Rütli (/de/) or Grütli (/fr/; /it/) is a mountain meadow on Lake Lucerne, in the Seelisberg municipality of the Swiss canton of Uri. It is the site of the Rütlischwur in traditional Swiss historiography, the oath marking the foundation of the original Swiss Confederacy. As such it is treated as a national monument of Switzerland. Since 1860, the Schweizerische Gemeinnützige Gesellschaft (SGG) has organized a celebration at the site on Swiss National Day (August 1), since 1994 recognized as a public holiday. Rütli is only accessible by boat from Lake Lucerne or by foot from Seelisberg.

==History==

Aerial view (1953)

The Rütli became a site of symbolic importance for Swiss national identity in the early 18th century, with incipient National Romanticism. In the 1780s, there were (unsuccessful) proposals to erect a monument to Liberty at the site. Under the Helvetic Republic, the Rütli became a site of pilgrimage for conservative dissidents.
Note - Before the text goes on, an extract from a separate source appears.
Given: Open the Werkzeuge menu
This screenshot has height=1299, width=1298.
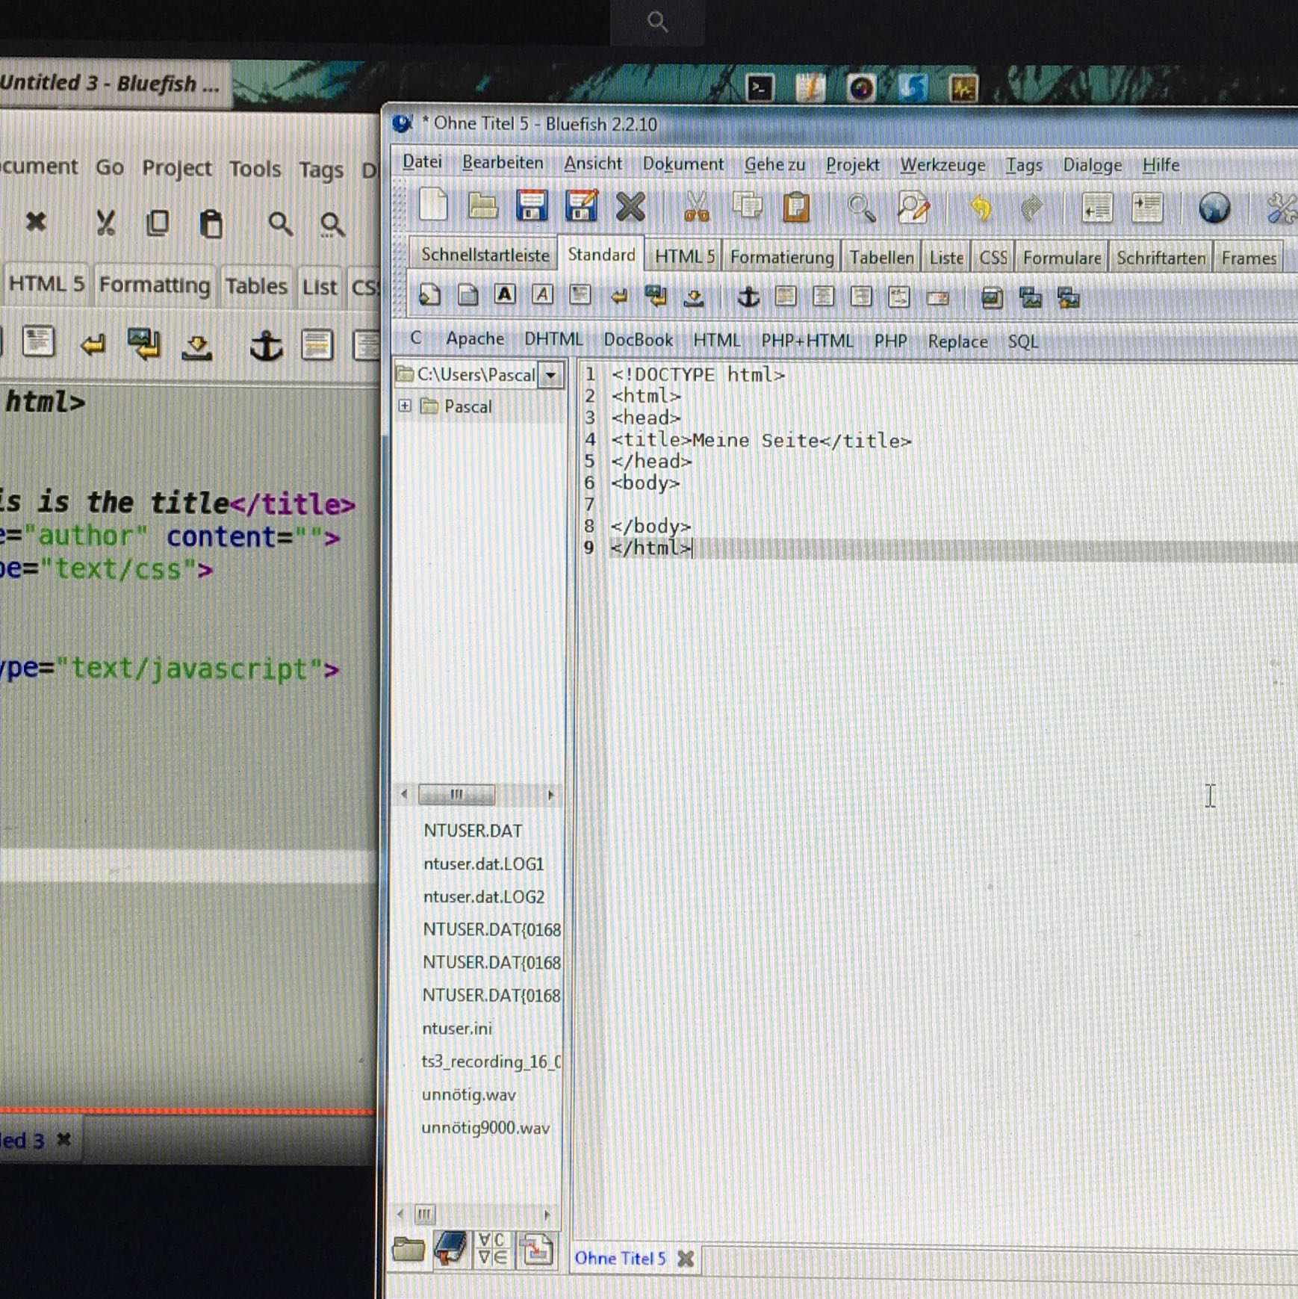Looking at the screenshot, I should pyautogui.click(x=942, y=165).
In 1804, the year after the dissolution of the Helvetic Republic, Friedrich Schiller published his Willam Tell, which dramatized the Rütli oath. A patriotic Rütlilied was written by Johann Krauer and Franz Joseph Greith in 1820.

In 1859, the Rütli meadow was bought by the Schweizerische Gemeinnützige Gesellschaft (SGG, "Swiss society for public utility, founded 1810) with the aim of preserving it as a site of national importance, among other reasons because there were plans to build a hotel at the site. The SGG turned ownership of the site over to the Confederacy under the condition of treating it as an unalienable national property and leaving its administration entrusted to the SGG.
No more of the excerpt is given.